_BRIEF_:
Render every line of the records below as a JSON list of strings, one string per line and no entries for blank lines. Omit the pictures from the list.

_SUPPLIED RECORDS_:

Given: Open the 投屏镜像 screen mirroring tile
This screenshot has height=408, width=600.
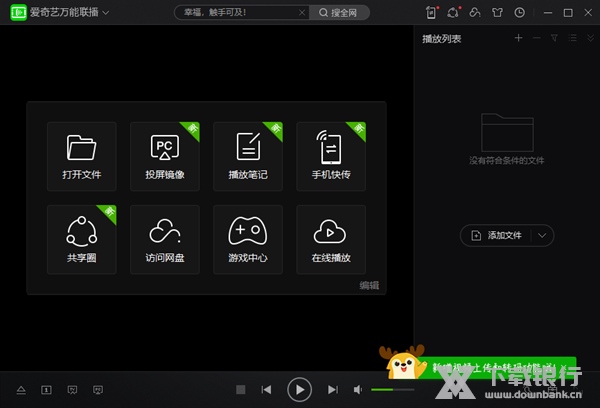Looking at the screenshot, I should pyautogui.click(x=165, y=156).
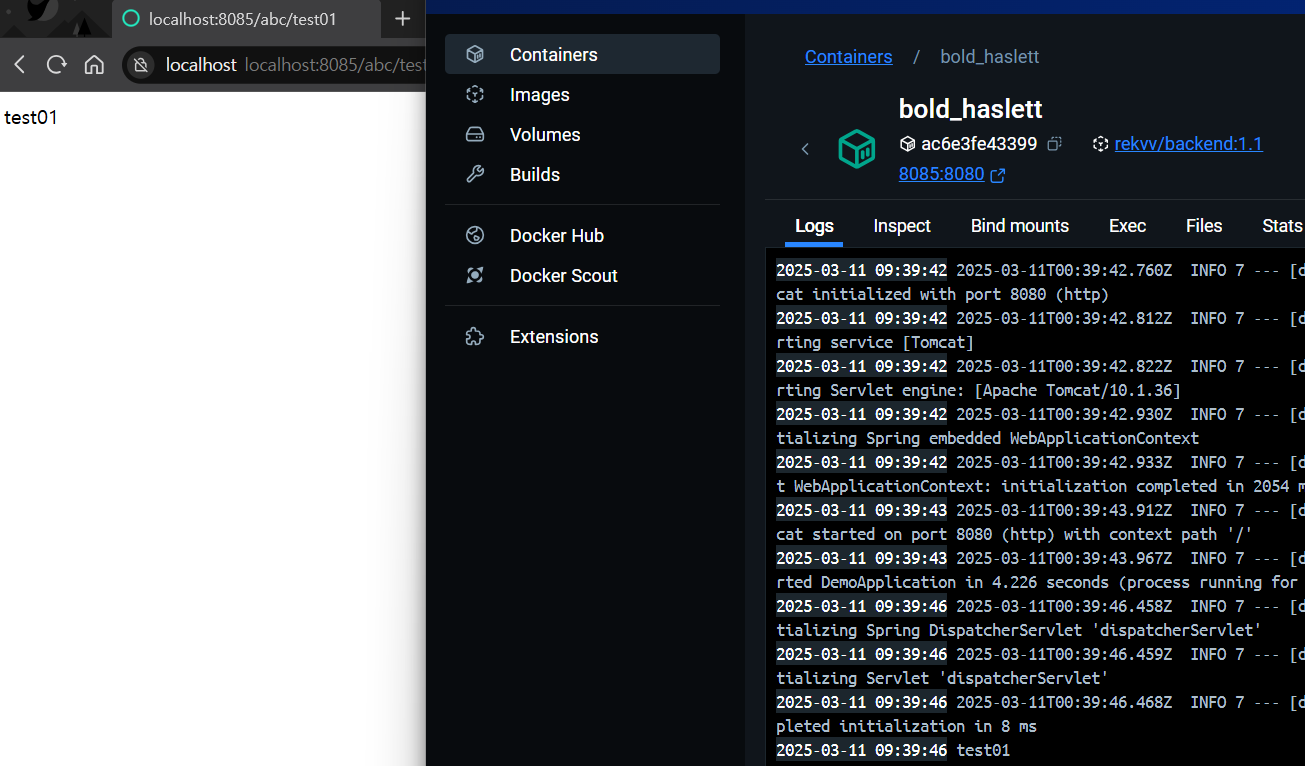
Task: Navigate back in the browser
Action: click(20, 65)
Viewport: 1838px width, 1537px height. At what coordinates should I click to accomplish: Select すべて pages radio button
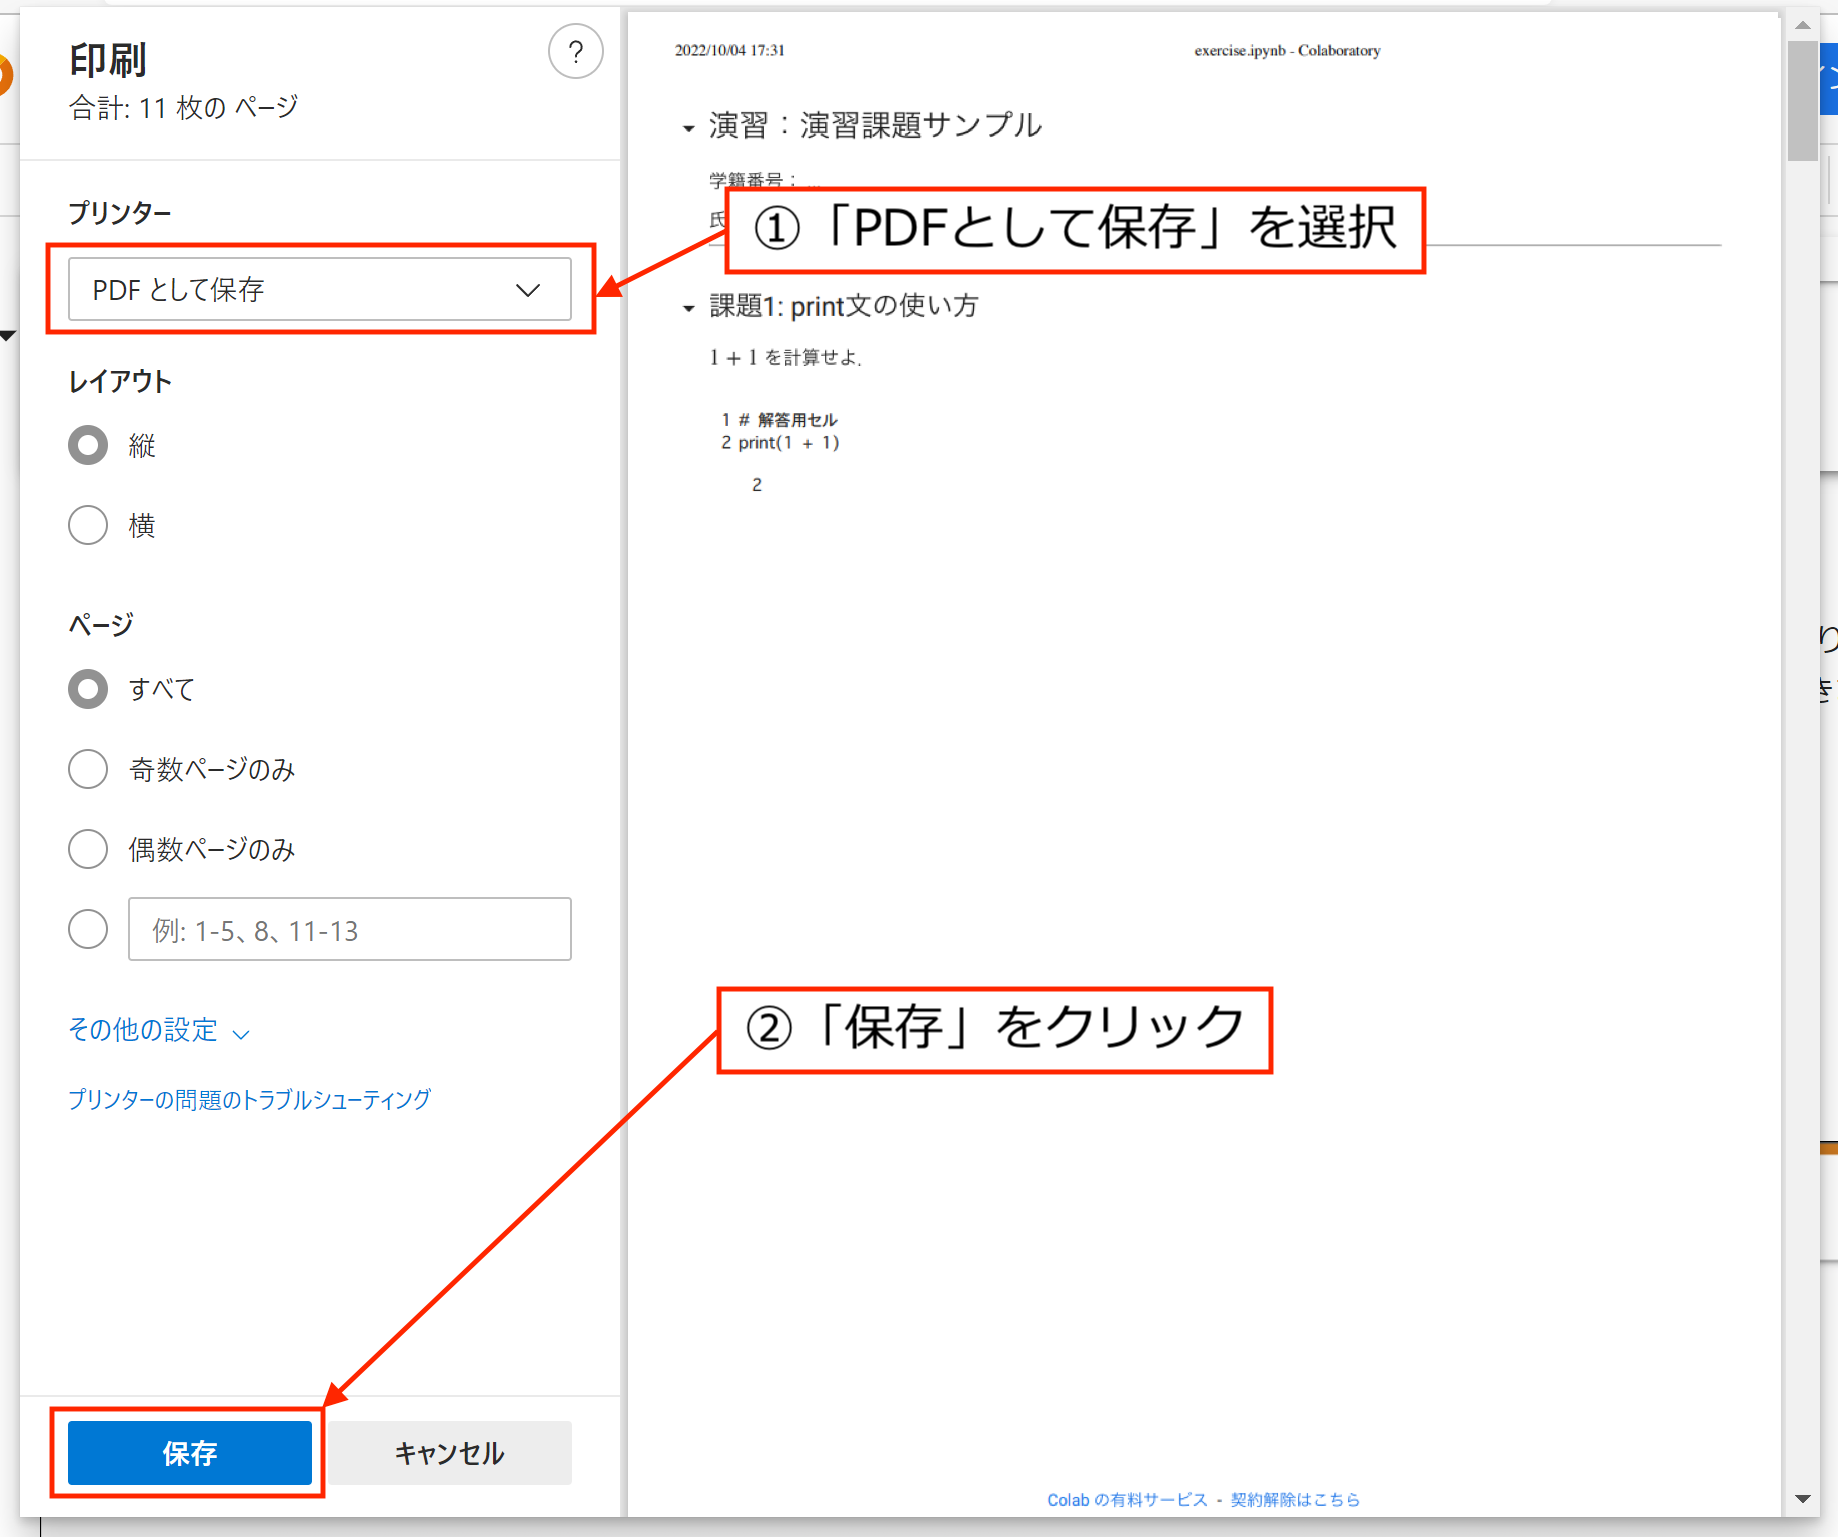[88, 689]
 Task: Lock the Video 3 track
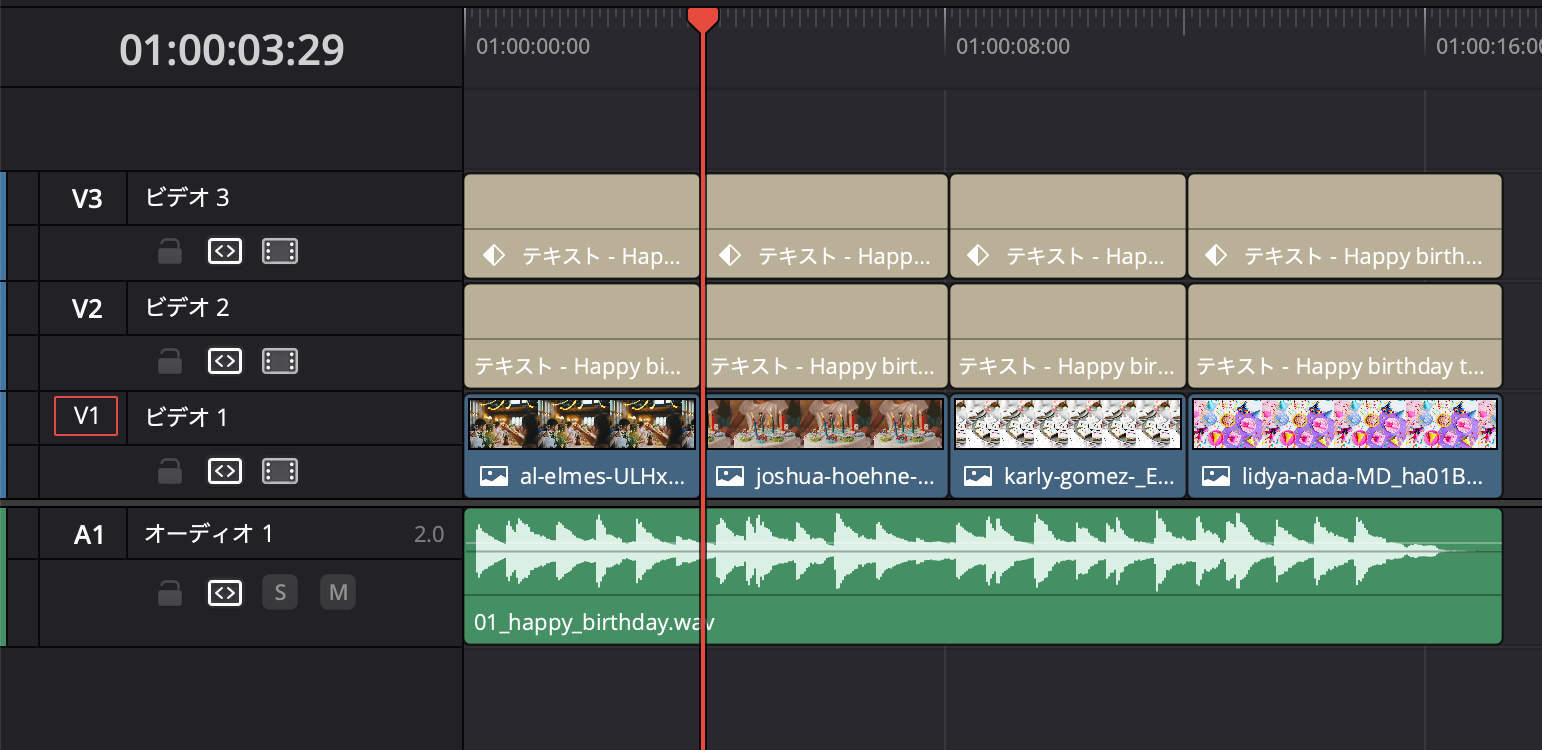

_COMPLETED TASK_:
[
  "Given: Open the 投屏镜像 screen mirroring tile",
  "This screenshot has height=408, width=600.",
  "Looking at the screenshot, I should pyautogui.click(x=165, y=156).",
  "Task: Navigate back in the browser",
  "Action: click(20, 65)",
  "Viewport: 1838px width, 1537px height. At what coordinates should I click to accomplish: Select すべて pages radio button",
  "[88, 689]",
  " Task: Lock the Video 3 track"
]